** Start of Record excerpts **
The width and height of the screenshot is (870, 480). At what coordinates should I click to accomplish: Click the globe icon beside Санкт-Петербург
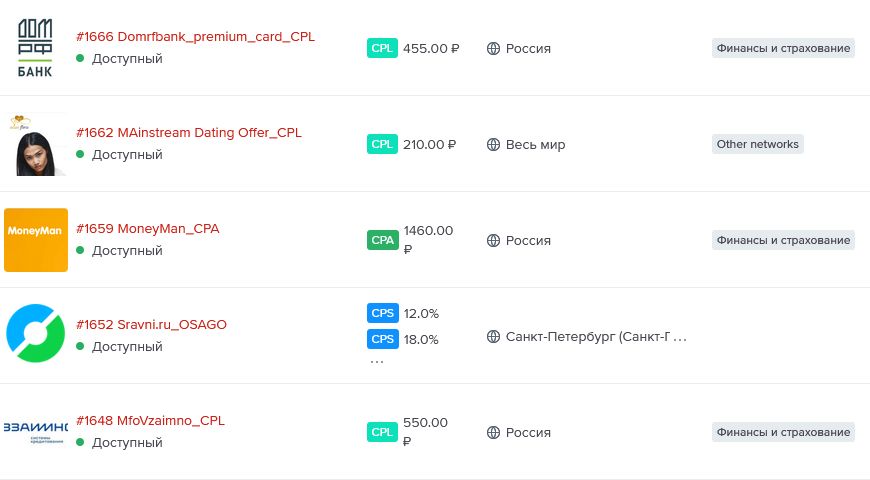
** End of Record excerpts **
** Start of Record excerpts **
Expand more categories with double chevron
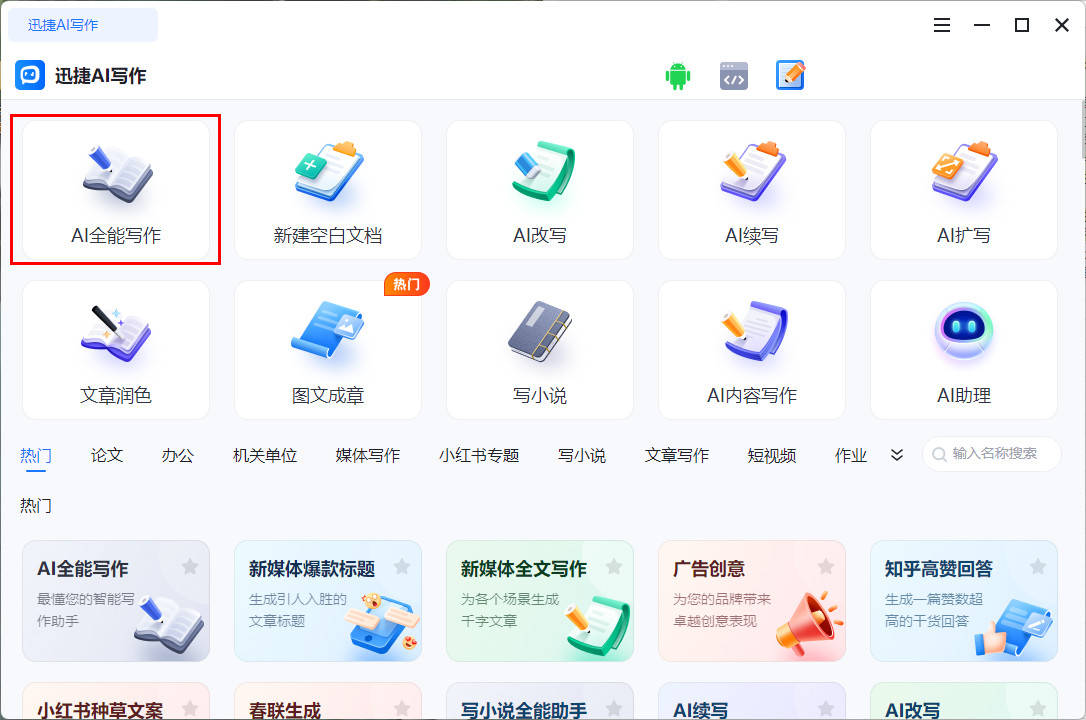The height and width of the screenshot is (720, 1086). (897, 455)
** End of Record excerpts **
** Start of Record excerpts **
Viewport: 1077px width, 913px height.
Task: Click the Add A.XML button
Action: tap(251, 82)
** End of Record excerpts **
**Problem statement:** Reproduce every line of the entries above, from the line containing "Viewport: 1077px width, 913px height." down through the line containing "Action: tap(251, 82)", including both of those lines.

**Final result:**
Viewport: 1077px width, 913px height.
Task: Click the Add A.XML button
Action: tap(251, 82)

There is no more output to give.